Equipe ameaçada na TI Apyterewá
Outra terra indígena que também possui ligações de energia elétrica em área ocupada irregularmente por grileiros é a Apyterewá.
De acordo com o site Terras Indígenas do Brasil, 729 pessoas vivem no local, que possui 773 mil hectares de extensão. Há riscos e problemas já registrados de exploração irregular de recursos por pescadores e garimpeiros, e problemas fundiários.
Até 2013, existiam quatro processos minerários na região, porém não há denúncias relacionadas a esta terra indígena no Ministério Público Federal.

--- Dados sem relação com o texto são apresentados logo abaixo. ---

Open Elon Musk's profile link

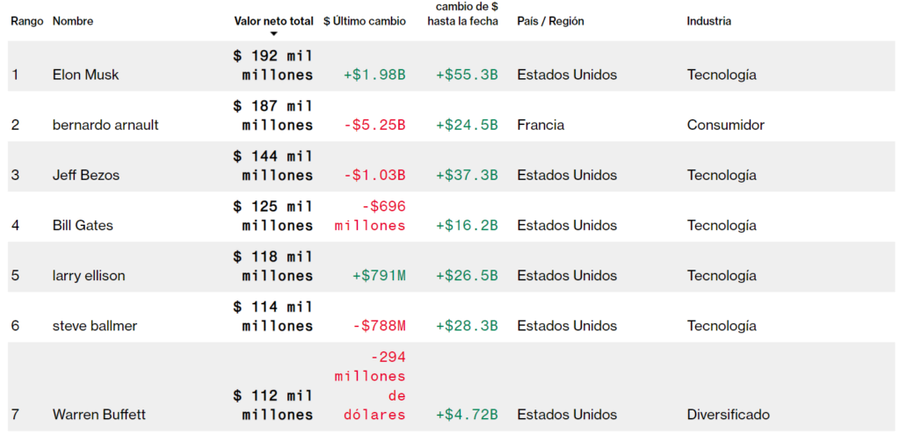tap(86, 75)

Terra Indígena Apyterewá, localizada no município de São Félix do Xingu, também sofre ameaças de grileiros e ligações elétricas clandestinas por parte dos invasores — Foto: Reprodução
De acordo com a Equatorial Energia, as ligações existentes nesta TI, especificamente, são clandestinas e foram feitas de forma irregular por terceiros.
Ao tentar desligar as instalações, a pedido do Ibama, a concessionária informou que “não prosseguiu com as ações devido às ameaças sofridas pela equipe em uma região que é tradicionalmente de conflito”.

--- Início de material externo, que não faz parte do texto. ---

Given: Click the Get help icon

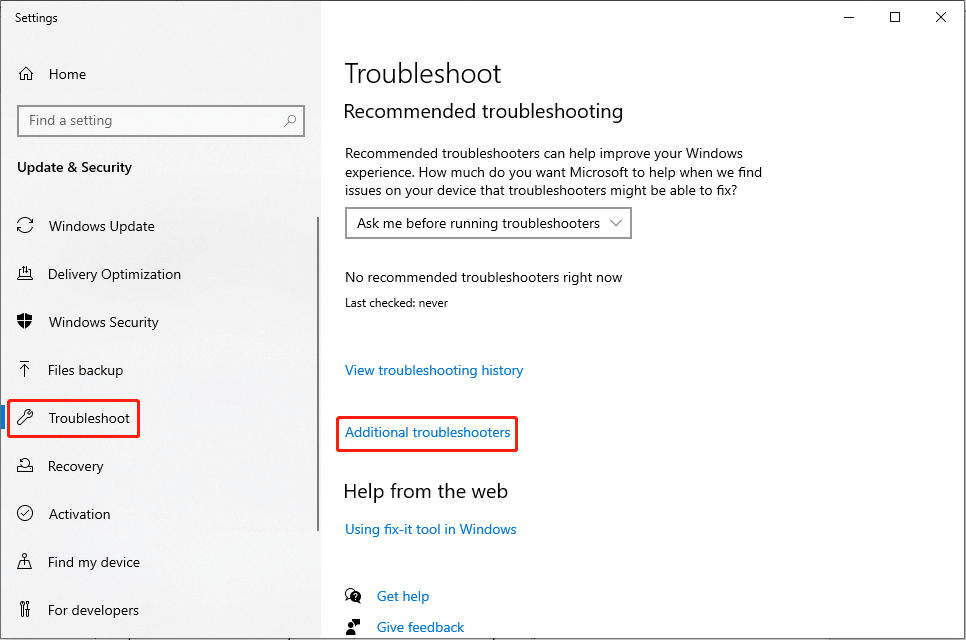Looking at the screenshot, I should pos(353,596).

A empresa informou que possui tratativas com Ibama e Funai para conseguir autorização e apoio operacional e técnico para entrar na área e apoiar as autoridades no desligamento das ligações.
O g1 solicitou informações sobre os casos das terras Ituta-Itatá e Apyterewá junto ao Ibama e à Funai por meio de diversos canais de comunicação, mas não houve retorno sobre processos e tratativas junto à concessionária de energia e aos invasores das terras indígenas.
A reportagem também entrou em contato com a Prefeitura de São Félix do Xingu, cidade onde está localizada a TI Apyterewá, para saber se houve algum pedido de instalação de outros serviços por parte dos grileiros. A Prefeitura informou, por meio de aplicativo de mensagem, que verificaria a situação, mas não retornou ao nosso contato até o momento da publicação.